Além disso, o lucro normalizado da Comgás em 2017 subiu 38,3% em relação a 2016, chegando a R$ 767,6 milhões, de acordo com informações de fevereiro de 2018 que a empresa disponibiliza em seu portal na internet.

“Tentaram justificar nas negociações que existe uma crise econômica atual, mas o lucro milionário da Comgás prova que não há razão de não existir reajuste aos trabalhadores. A rentabilidade da empresa continua a mesma.
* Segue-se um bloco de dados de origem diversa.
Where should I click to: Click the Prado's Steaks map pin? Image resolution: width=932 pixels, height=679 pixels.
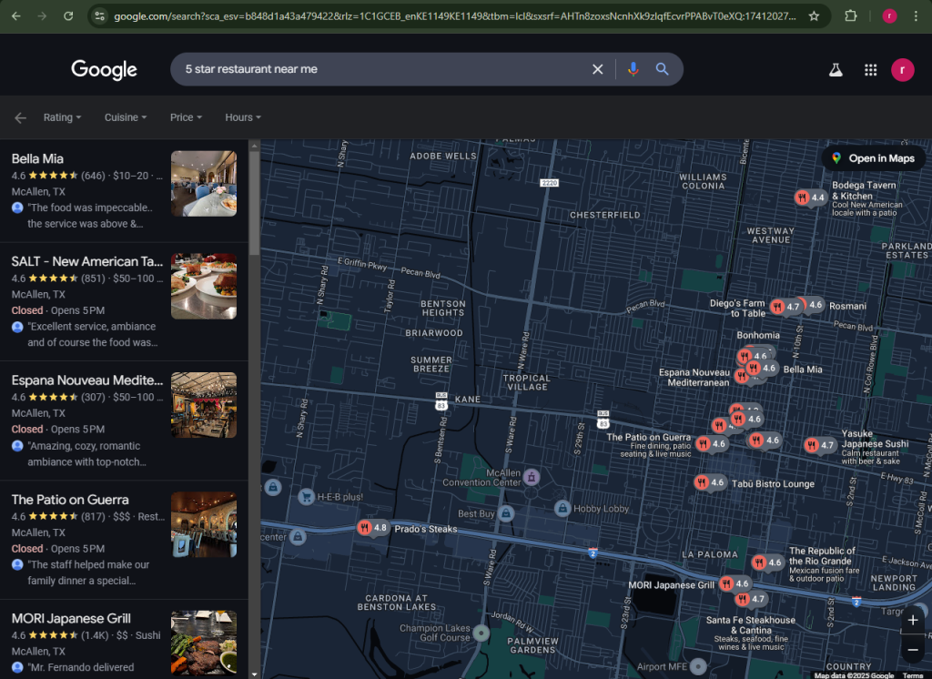click(x=365, y=528)
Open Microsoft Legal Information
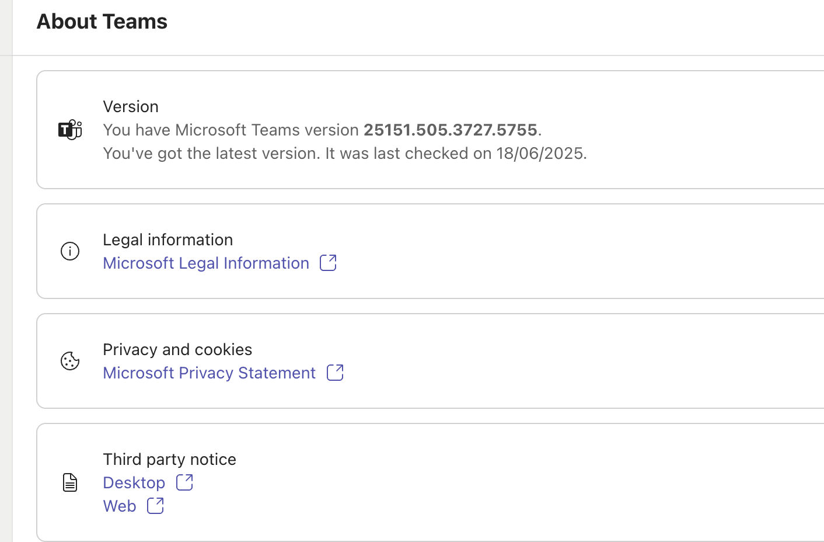824x542 pixels. pos(205,263)
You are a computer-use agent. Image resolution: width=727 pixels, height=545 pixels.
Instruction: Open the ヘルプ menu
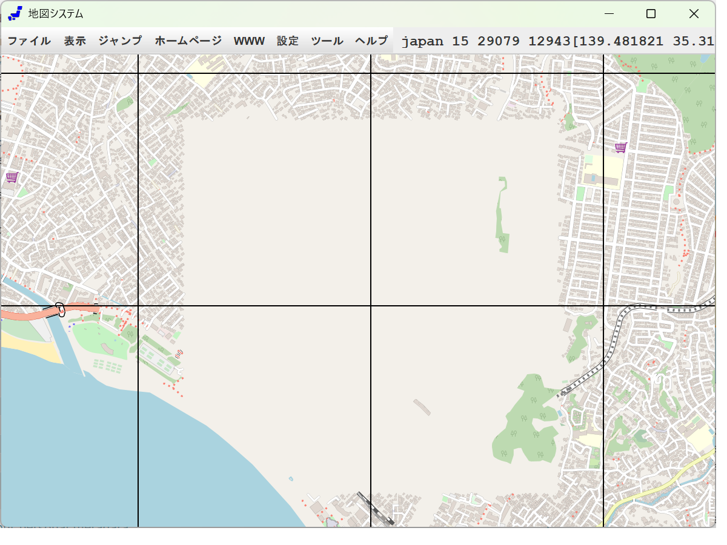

Sem falar que os cinco diretores da empresa tiveram reajuste em seus salários-base de 4,3% em 2018. Enquanto para os 980 dos trabalhadores a empresa oferecia apenas 1,8% de reajuste”, fala o diretor de Assuntos Jurídicos e Previdenciários do Sindgasista, Artur Risso Neto.

Greve reconhecida

No final do ano passado, quando os trabalhadores perceberam que a empresa não faria os reajustes nos salários após reuniões consecutivas que não avançavam, eles resolveram fazer uma paralisação para pressionar a Comgás, em 28 de dezembro, após assembleia da categoria.

A empresa entrou com interdito proibitório devido às paralisações na unidade, concedido num primeiro momento pela Justiça para impedir novas paralisações deliberadas pelos trabalhadores nos últimos dias 4 e 11 de janeiro.

Mas, quando a negociação foi levada ao TRT-2 em julgamento de dissídio, os desembargadores decidiram que não houve abusividade da greve e, segundo eles, nenhum avanço aconteceria se os trabalhadores não tivessem cruzado os braços. De acordo com julgamento final, a empresa a todo o momento protelou a revisão salarial, manteve posturas intransigentes na negociação, prorrogando possíveis soluções.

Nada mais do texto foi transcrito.